ONE of the chief problems the Democrats are having is that they really don't have a recognized national spokesman. House Speaker Thomas P. (Tip) O'Neill's voice doesn't go much beyond Congress. Democratic national chairman Paul Kirk is still relatively unknown among Democrats, let alone the American public. Walter Mondale has joined Jimmy Carter in private life. Thus, two senators and one governor -- Gary Hart, Edward Kennedy, and Mario Cuomo -- have become the top men in the party. Indeed, they are the Democrats who command the biggest national audience and the most nationwide press attention when they set forth their views.
The Empire State's Mario Cuomo, it is recalled, tugged the emotions of thousands of Democrats at last year's national convention with his call for a Democratic Party based on compassion -- a party (and nation) that excludes no Americans.
Gary Hart, meanwhile, the purveyor of ``new'' ideas in the 1984 campaign, has now come up with what might be called his first tentative draft of a blueprint for what his party should stand for in coming elections.
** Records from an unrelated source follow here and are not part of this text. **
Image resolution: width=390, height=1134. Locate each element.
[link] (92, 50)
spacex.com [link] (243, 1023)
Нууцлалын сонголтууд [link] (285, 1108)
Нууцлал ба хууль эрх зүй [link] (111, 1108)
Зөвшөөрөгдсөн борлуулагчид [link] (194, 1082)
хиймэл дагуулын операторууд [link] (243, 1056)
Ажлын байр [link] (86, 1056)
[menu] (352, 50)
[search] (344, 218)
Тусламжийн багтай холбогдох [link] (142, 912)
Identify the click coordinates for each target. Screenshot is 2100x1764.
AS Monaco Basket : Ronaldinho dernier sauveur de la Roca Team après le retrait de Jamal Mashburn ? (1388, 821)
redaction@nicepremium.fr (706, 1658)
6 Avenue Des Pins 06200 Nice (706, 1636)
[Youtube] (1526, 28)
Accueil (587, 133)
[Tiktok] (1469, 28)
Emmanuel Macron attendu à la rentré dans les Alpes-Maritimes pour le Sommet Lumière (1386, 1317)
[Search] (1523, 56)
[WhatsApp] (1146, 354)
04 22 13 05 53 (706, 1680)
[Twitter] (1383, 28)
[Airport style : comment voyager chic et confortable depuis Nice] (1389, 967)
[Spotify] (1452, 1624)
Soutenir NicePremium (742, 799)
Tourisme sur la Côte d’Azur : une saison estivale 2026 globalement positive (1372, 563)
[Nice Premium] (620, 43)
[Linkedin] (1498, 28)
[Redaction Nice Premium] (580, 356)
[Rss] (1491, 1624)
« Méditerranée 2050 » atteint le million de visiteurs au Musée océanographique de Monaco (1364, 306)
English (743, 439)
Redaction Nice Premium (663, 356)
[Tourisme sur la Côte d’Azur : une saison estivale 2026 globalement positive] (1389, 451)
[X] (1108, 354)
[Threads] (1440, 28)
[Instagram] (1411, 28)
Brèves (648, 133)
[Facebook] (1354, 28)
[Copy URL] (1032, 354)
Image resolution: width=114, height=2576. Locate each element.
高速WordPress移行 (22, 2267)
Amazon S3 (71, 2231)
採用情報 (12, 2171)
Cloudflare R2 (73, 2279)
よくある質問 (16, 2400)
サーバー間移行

Mr. Hart says tax reform should be a centerpiece of the party's new approach. He contends that Democrats, including him, were well ahead of Reagan and the Republicans on this issue and that the public must be made aware of this. Also, a Hart-drafted tax reform plan would differ from President Reagan's. He would weigh it more in favor of those in lower income brackets.
That all may have political appeal, but a president can seize an issue that may have initially come out of a Democratic initiative in Congress and claim it for his own. Any approach a president accepts and then actively pushes becomes a presidential initiative, particularly if the program, with his prodding, becomes law.
Treasury Secretary James Baker is now the chief implementer of pushing through the administration's tax reform plan. And he would provide tax breaks that the original proposal does not contain. White House chief of staff Donald Regan has told reporters he would be ``flexible'' and open to revision regarding tax reform. Thus, Mr. Regan and Mr. Baker are expected -- despite some reports of emerging personal differences -- to get together on a final tax reform initiative that the President will fully and enthusiastically support. That, of course, increases the prospects for a successful GOP-White House-backed tax reform plan.
Hart, finally, asserts that the voters must also be reminded by acts and words that it is the Democratic Party that is the protector of civil rights.
Here, however, the ``newness'' of this approach is open to question. In fact, the nearly unanimous black support for the Mondale-Ferraro ticket seemed to attest to the continuing evidence that the Democratic Party is already being perceived as the party that has been and is doing the most for minorities.
Senator Kennedy's ``new'' approach to governing, meanwhile, is already stirring up much discussion. He is sounding very much like the President when he says that the Democrats ``must show the courage'' to discard outdated programs. He has obviously read the 1984 election results and come to the conclusion that to be in tune with voter thinking he must become a saver -- not a spender -- of taxpayers' money.
Hart, Kennedy, and Cuomo must be credited with giving a good try at finding a new and winning path for the Democratic Party. But they haven't found any clear-cut agenda yet.
Godfrey Sperling Jr. is the Monitor's senior Washington columnist.